Obsédante immigration

L'immigration est devenue l'une des principales préoccupations des Français. Mais, derrière ce mot, ce sont des sujets divers qui agitent les esprits.

La guerre du Golfe allait-elle raviver en France des tensions communautaires, dresser les Arabes contre les juifs, provoquer une sorte d'intifada ? C'était la grande crainte des pouvoirs publics au début de 1991. Il n'en a rien été : les jeunes d'origine maghrébine, en particulier, ont fait preuve d'un calme exemplaire, ne se distinguant guère du reste de la population. On y a vu le signe d'une « intégration » – concept nouveau, défendu désormais par tous les partis politiques, à l'exception du Front national.

« L'intégration » avait déjà un secrétariat général et un Haut Conseil. Édith Cresson lui a donné une place au gouvernement en créant un ministère des Affaires sociales et de l'Intégration. Ce portefeuille a été confié à Jean-Louis Bianco, tandis qu'un ingénieur d'origine togolaise, Kofi Yamgnane, était nommé secrétaire d'État.

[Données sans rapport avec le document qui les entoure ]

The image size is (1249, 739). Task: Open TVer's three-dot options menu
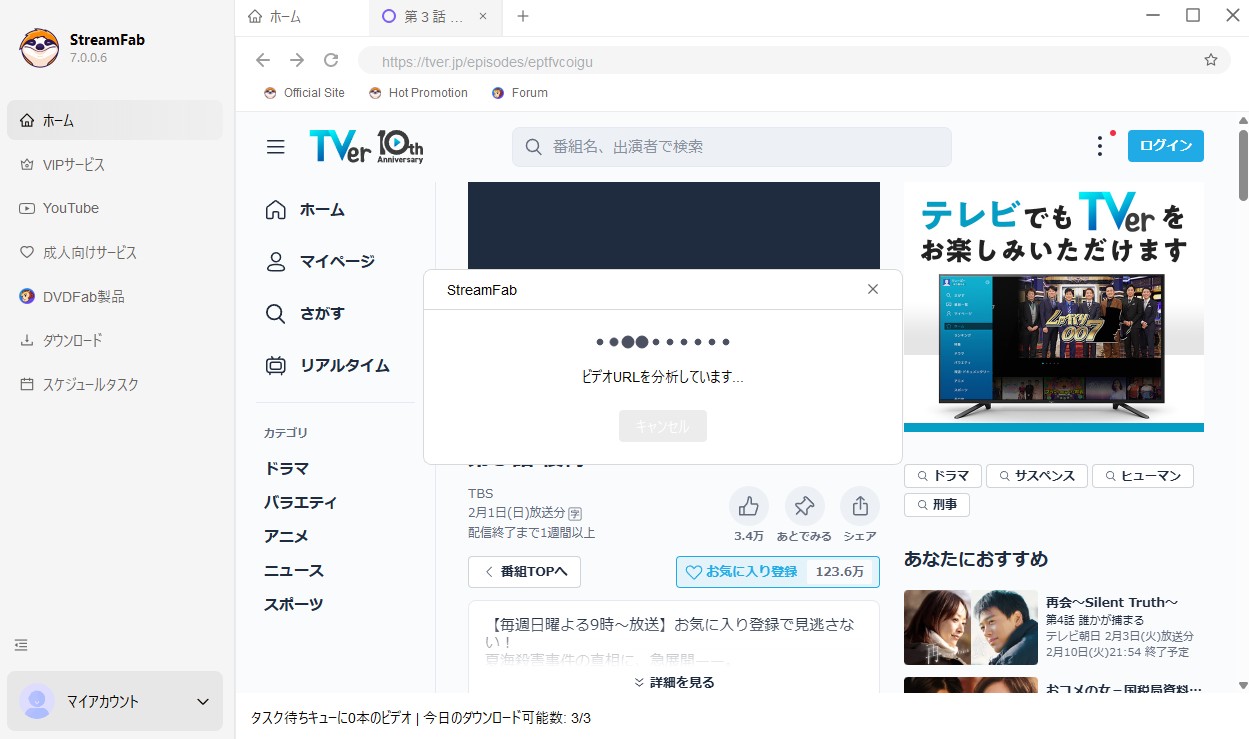[1099, 146]
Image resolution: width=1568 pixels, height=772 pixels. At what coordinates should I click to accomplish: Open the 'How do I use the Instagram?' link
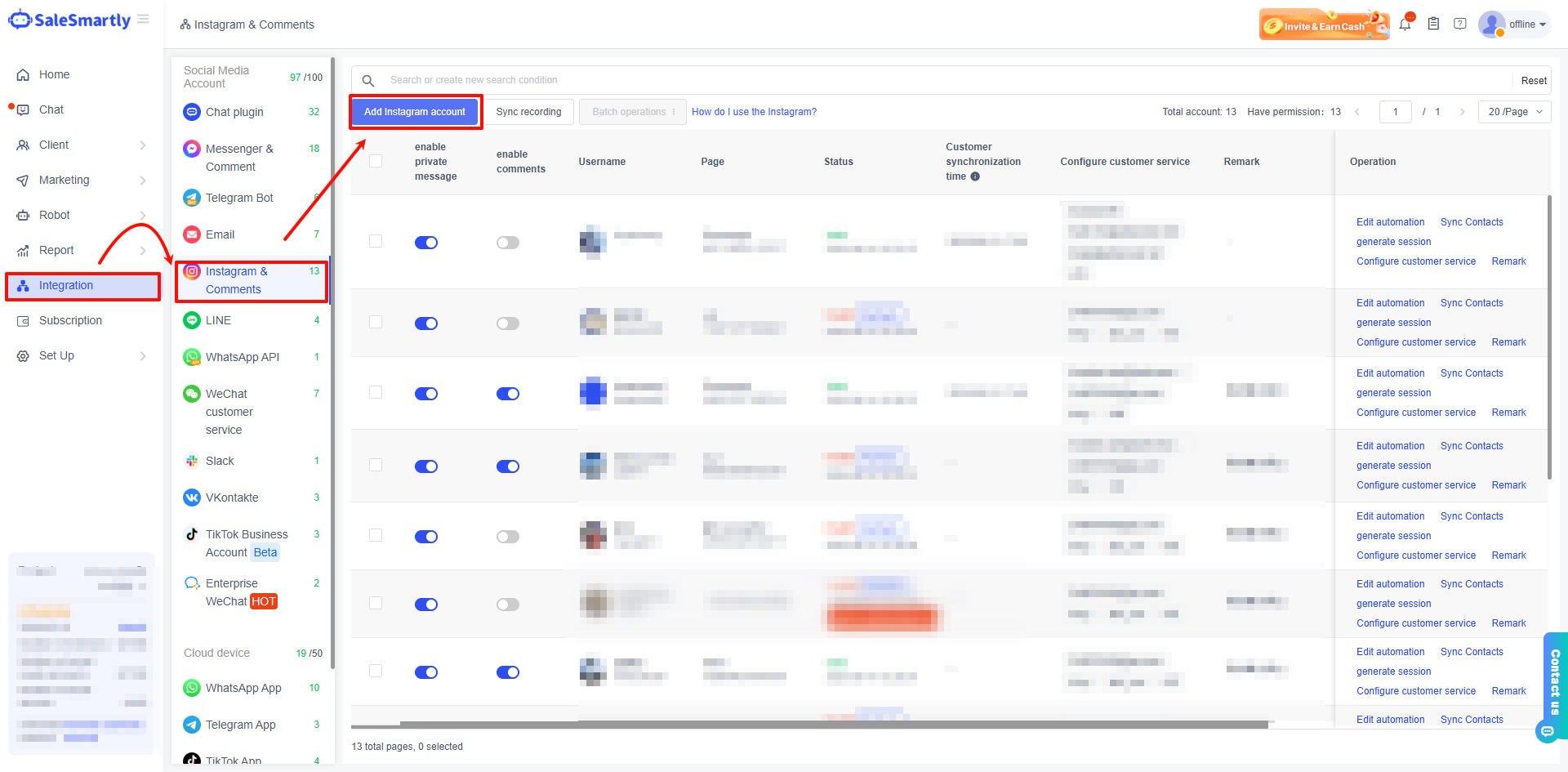(754, 112)
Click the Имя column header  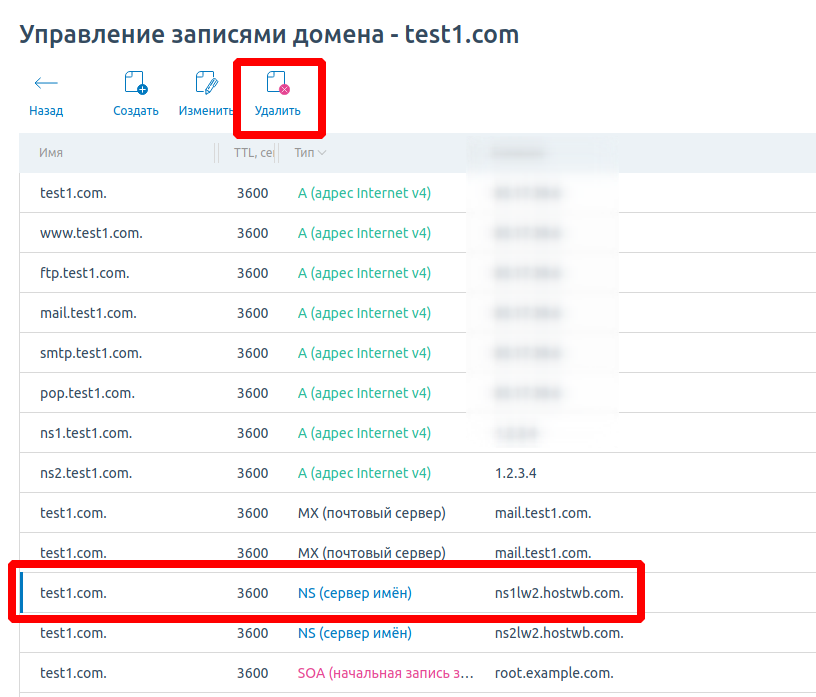(52, 153)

Français, immigrés et étrangers

Les dirigeants de l'INED (Institut national d'études démographiques), de l'INSEE (Institut national de la statistique et des études économiques) et du Haut Conseil à l'intégration ont publié en septembre 1991 une mise au point commune au sujet de l'immigration, accompagnée du tableau ci-dessous :

Sont comptées comme étrangers les personnes qui ont leur résidence permanente en France métropolitaine et qui déclarent n'avoir pas la nationalité française. Leur nombre n'a guère varié entre les recensements de 1982 et 1990.

Sont classées comme immigrés les personnes nées hors de France et qui sont soit étrangères, soit devenues françaises au cours de leur vie. Les étrangers nés en France ne sont pas considérés comme des immigrés. Avec cette définition, le nombre des immigrés aurait augmenté d'une centaine de mille entre les deux recensements. Cette population s'est renouvelée par décès, naturalisations et mouvements migratoires : ainsi seraient entrés en France depuis 1982 environ 450 000 étrangers de plus qu'il n'en est parti.

La hantise de « l'été chaud »

Édith Cresson a présenté l'intégration comme l'une des priorités de son gouvernement : une politique concernant tous les exclus, qu'ils soient français ou étrangers. Cela dit, le concept s'applique particulièrement aux immigrés et à leurs enfants, comme cela est apparu dans le premier rapport annuel du Haut Conseil, publié en février. « L'intégration, précisaient les neuf sages, est un processus spécifique par lequel il s'agit de susciter la participation active à la société nationale d'éléments variés et différents, tout en acceptant la subsistance de spécificités culturelles et morales ». Les immigrés, ajoutait le Haut Conseil, doivent « accepter les règles » de la société française, adhérer à « un minimum de valeurs communes » pour que leur « fusion dans la communauté nationale » continue à enrichir celle-ci et à contribuer à son rayonnement. Les « sages » mettaient cependant en garde contre une sorte d'intégration à l'envers, naissant de la cohabitation explosive, en certains quartiers, d'immigrés récents et de Français en voie de marginalisation.

Certains de ces quartiers ont fait les gros titres des journaux au printemps. À Sartrouville, dans les Yvelines, la mort d'un « beur » de dix-huit ans, tué par un vigile, a provoqué de violents affrontements entre des jeunes et les forces de l'ordre. À Mantes-la-Jolie, dans le même département, un « beur » du même âge est mort d'une attaque cardiaque après sa garde à vue.

Le gouvernement devait tenir compte, à la fois, du désespoir de certains jeunes, de l'exaspération de la police et de l'inquiétude de l'opinion. Un projet de loi sur la ville, baptisé « anti-ghettos », a été adopté en juillet pour favoriser la mixité des divers types d'habitat dans les agglomérations urbaines. Parallèlement, il a été décidé que les fonctionnaires remplissant des missions « difficiles » dans certains quartiers (enseignants, policiers, etc.) verraient leur carrière accélérée.